To instruct a jury that a plaintiff, who is not shown to be not guilty of contributory negligence, may recover from a defendant whose negligence is the proximate cause of the injury of which the plaintiff complains is a palpable misstatement of law. The word "sole" before proximate cause does not negative or exclude contributory negligence upon the part of the plaintiff. Merely to refer to the negligence of the defendant as the sole proximate cause of the injury to the plaintiff not only does not negative contributory negligence upon the part of the plaintiff but tends to cause the jury to ignore or to fail to consider whether the plaintiff is or is not guilty of contributory negligence. By failing to negative contributory negligence each of the foregoing challenged instructions, in effect, tells the jury, by implication, that a plaintiff whose negligence proximately contributed to his injury may nevertheless recover from a defendant who is guilty of negligence which is the proximate cause of the injury to the plaintiff or, at least, permits the jury to render such a verdict. Such is clearly not the law in this jurisdiction. On the contrary the law of negligence in this State, as declared in many decisions of this Court, is that in order to recover in an action for personal injury the plaintiff must prove that the defendant was guilty of negligence which was the proximate cause of the injury of which the plaintiff complains and it must also appear from the evidence that the plaintiff was not guilty of contributory negligence, when contributory negligence is relied upon as a defense as it is in this case. Otherwise stated, when the plaintiff proves by a preponderance of the evidence that the defendant was guilty of negligence which was the proximate cause of the injury to the plaintiff, the plaintiff is entitled to recover unless it appears from the evidence that the plaintiff was guilty of negligence which proximately contributed to his injury. But, as stated by this Court in many cases, one of which is Graham v. Wriston, 146 W.Va. 484, 120 S.E.2d 713. "If a plaintiff's negligence contributes proximately to cause the injury of which he complains, such negligence precludes recovery, placing an imperative duty on the jury to find for the defendant."
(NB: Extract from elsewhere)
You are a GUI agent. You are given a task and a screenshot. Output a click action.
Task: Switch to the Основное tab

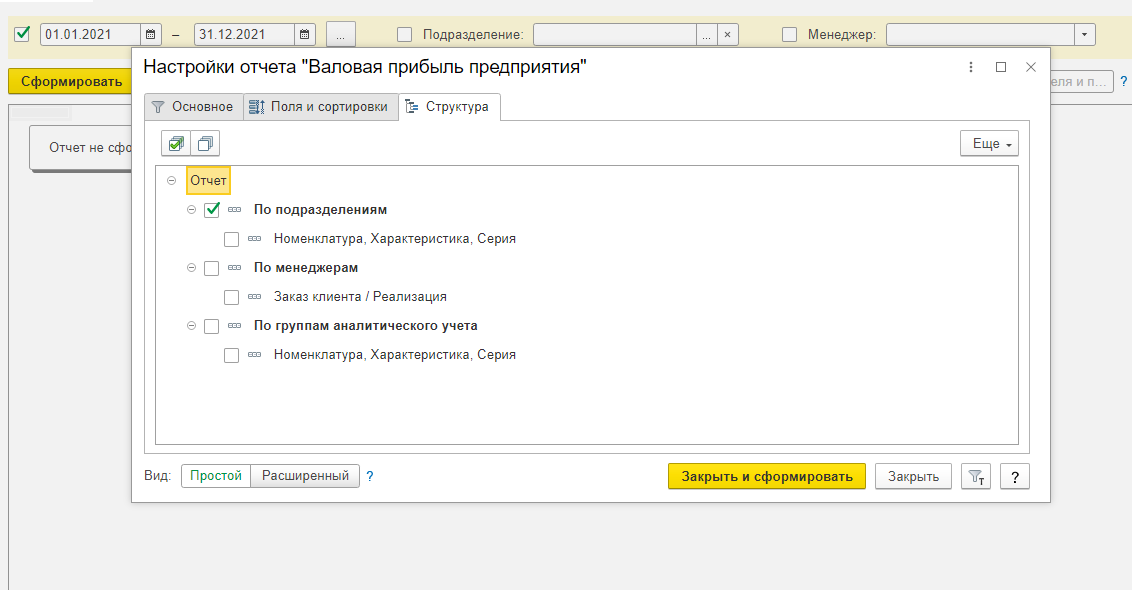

It is a fundamental principle of the law of negligence that if a plaintiff is guilty of contributory negligence he can not recover from a defendant whose negligence is the proximate cause of his injury. See Lewis v. McIntire, 150 W.Va. 117, 144 S.E.2d 319; Jackson v. Cockill, 149 W.Va. 78, 138 S.E.2d 710; Graham v. Crist, 146 W.Va. 156, 118 S.E.2d 640; Brake v. Cerra, 145 W.Va. 76, 112 S.E.2d 466; Workman v. Wynne, 142 W.Va. 135, 94 S.E.2d 665; Prichard v. City Lines of West Virginia, Inc., 136 W.Va. 278, 66 S.E.2d 276; Ray v. Clawson, 123 W.Va. 99, 14 S.E.2d 259; Slater v. Shirkey, 122 W.Va. 271, 8 S.E.2d 897; Yoder v. Charleston Transit Company, 119 W.Va. 61, 192 S.E. 349; Milby v. Diggs, 118 W.Va. 56, 189 S.E. 107; McLeod v. The Charleston Laundry, 106 W.Va. 361, 145 S.E. 756.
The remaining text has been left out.